National Health Group Honors GLFHC’s Napolitano

The Elizabeth K. Cooke Most Valuable Player Award is presented to Rich Napolitano of Methuen.

Rich Napolitano, senior vice president of external relations and chief development officer at Greater Lawrence Family Health Center, Methuen, was honored recently by National Association of Community Health Centers with the Elizabeth K. Cooke Most Valuable Player Award.

The award is named after the late Elizabeth “Betsey” Cooke, whose constant effort and unflagging persistence as an advocate for America’s Health Centers and their patients set an example for advocates to follow. The Elizabeth Cooke award was presented at the 2017 NACHC Policy and Issues Forum in Washington, D.C., an event attended by more than 2,500 health center leaders from around the U.S.

Napolitano, of Methuen, joined Greater Lawrence Family Health Center in January, 2014, where he oversees communications, public relations, development and fundraising, as well as legislative and community affairs. He has represented Greater Lawrence and its patients in local initiatives such as the City of Lawrence Mayor’s Health Task Force Executive Committee and the Lawrence Partnership. He has also advocated on behalf of health centers at the state and federal level. He serves on the Massachusetts League of Community Health Centers Governmental Affairs Committee and the NACHC Healthcare for the Homeless Committee and Advocacy Task Force.  He brings more than 25 years of experience in non-profit management roles, specifically focusing on advancement programs, strategic planning and operations. He holds a Certificate in Leading Product Development from Harvard University as well a bachelor’s in psychology and a master’s in administration from Saint Michael’s College, Vermont. Napolitano also completed the Geiger Gibson Fellowship in Health Policy and Leadership Capstone in 2016, a program sponsored jointly by NACHC and the George Washington University—Milken Institute of Public Health.

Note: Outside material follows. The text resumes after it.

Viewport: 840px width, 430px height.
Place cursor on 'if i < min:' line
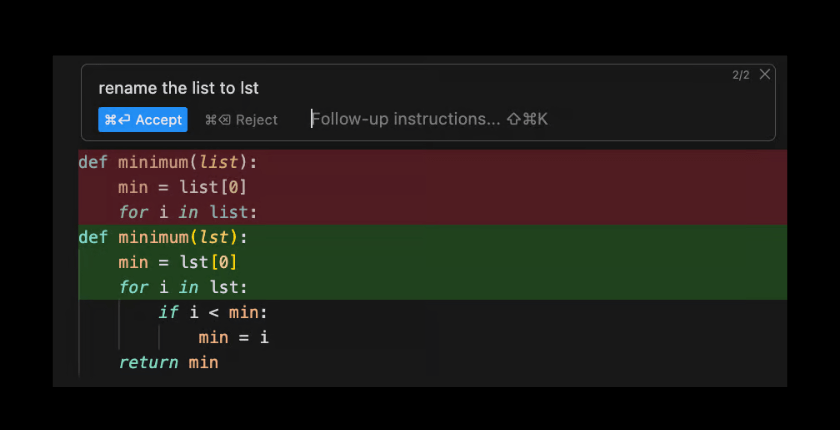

Community Health Centers began more than 50 years ago as an experiment in President Lyndon B. Johnson’s War on Poverty campaign, which led to the opening of the nation’s first health centers in Boston and the Mississippi Delta. Today, health centers have evolved into the largest and most successful primary healthcare system in the United States. Health centers serve 25 million Americans (1 in 13 people) who live in nearly 10,000 rural and urban communities. Health centers also save the U.S. healthcare system more than $24 billion every year in reduced overall costs from preventable hospitalizations and avoidable emergency room visits.